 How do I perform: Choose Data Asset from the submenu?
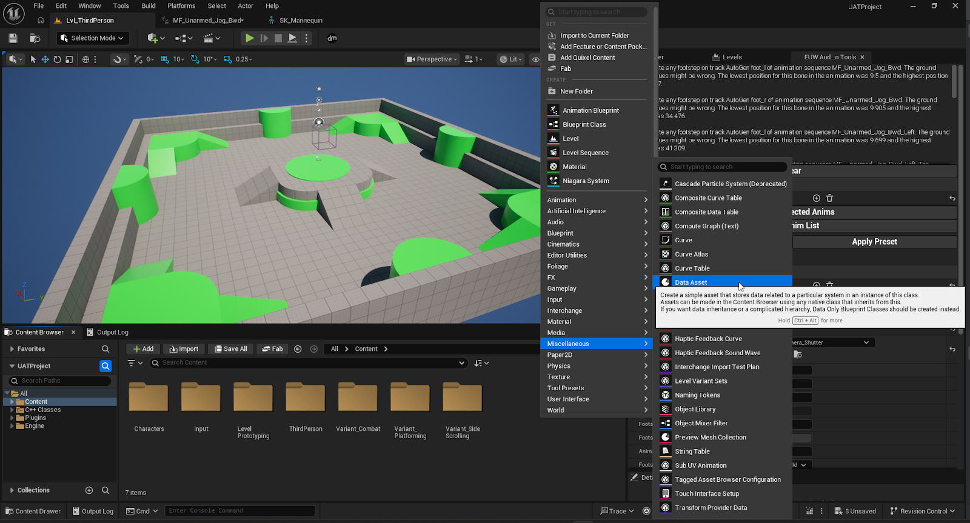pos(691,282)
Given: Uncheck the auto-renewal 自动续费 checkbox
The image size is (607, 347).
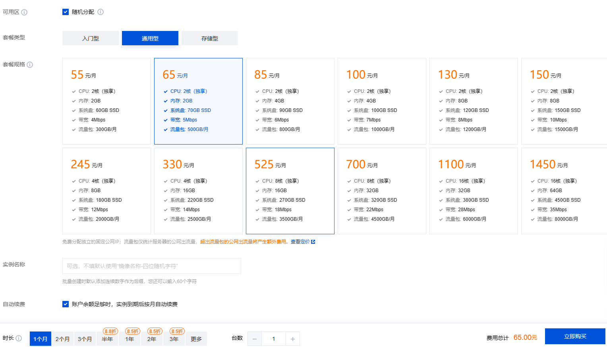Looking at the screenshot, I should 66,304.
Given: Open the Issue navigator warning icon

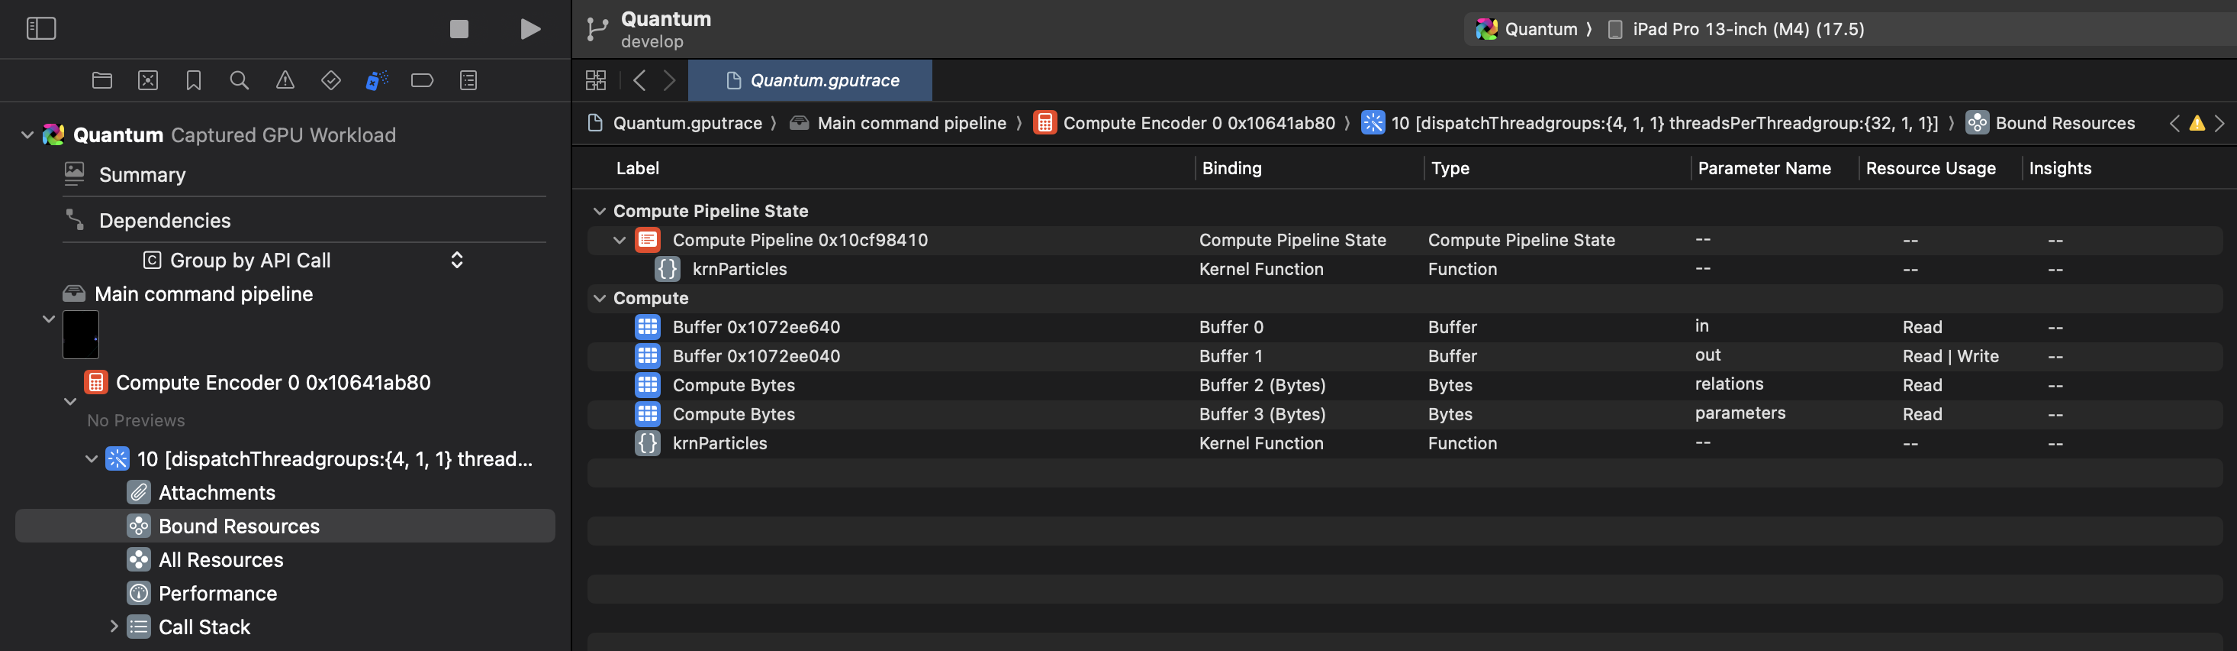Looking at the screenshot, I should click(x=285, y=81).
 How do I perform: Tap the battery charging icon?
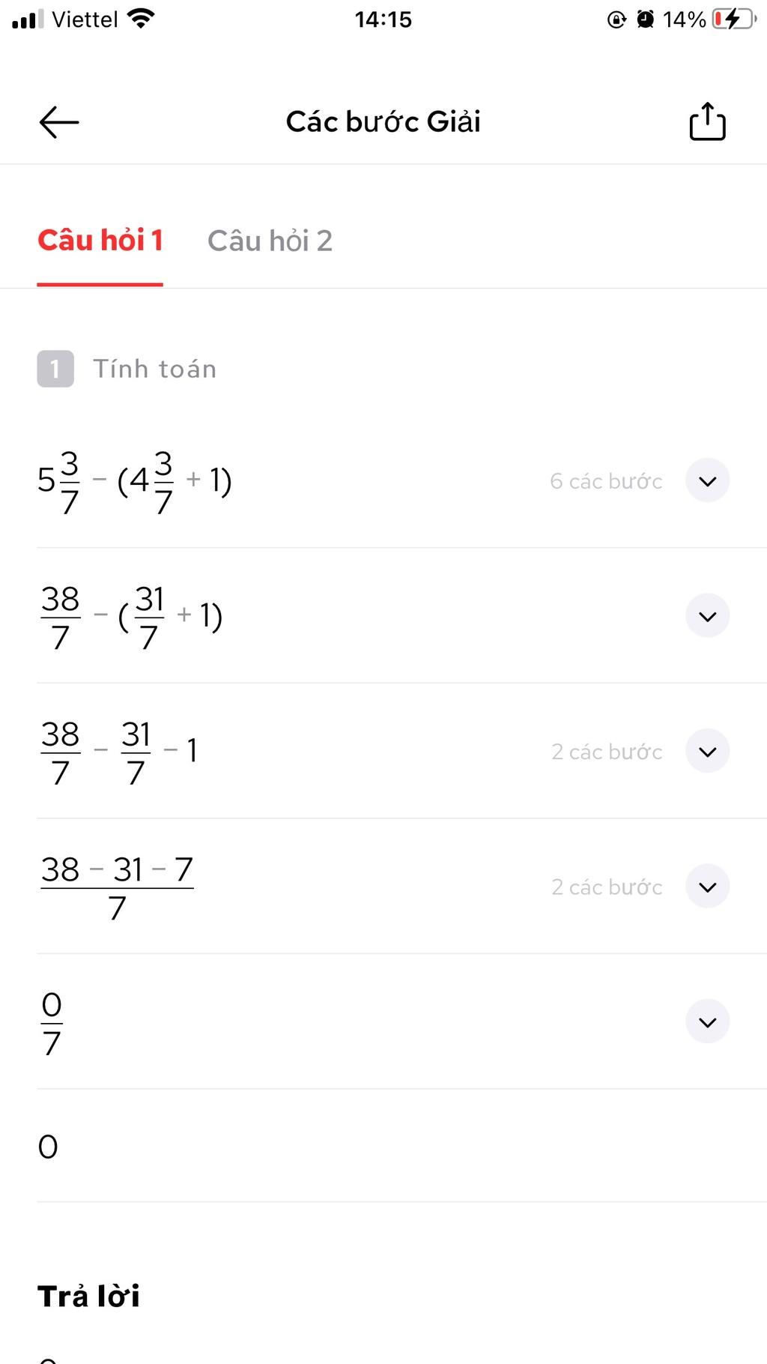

**The task**
Every line above should be transcribed exactly, though no image should be carried over.

**Written answer**
 How do I perform: Choose Data Asset from the submenu?
pos(691,282)
Given: Uncheck the auto-renewal 自动续费 checkbox
The image size is (607, 347).
Looking at the screenshot, I should 66,304.
Given: Open the Issue navigator warning icon

Looking at the screenshot, I should click(x=285, y=81).
 How do I perform: Tap the battery charging icon?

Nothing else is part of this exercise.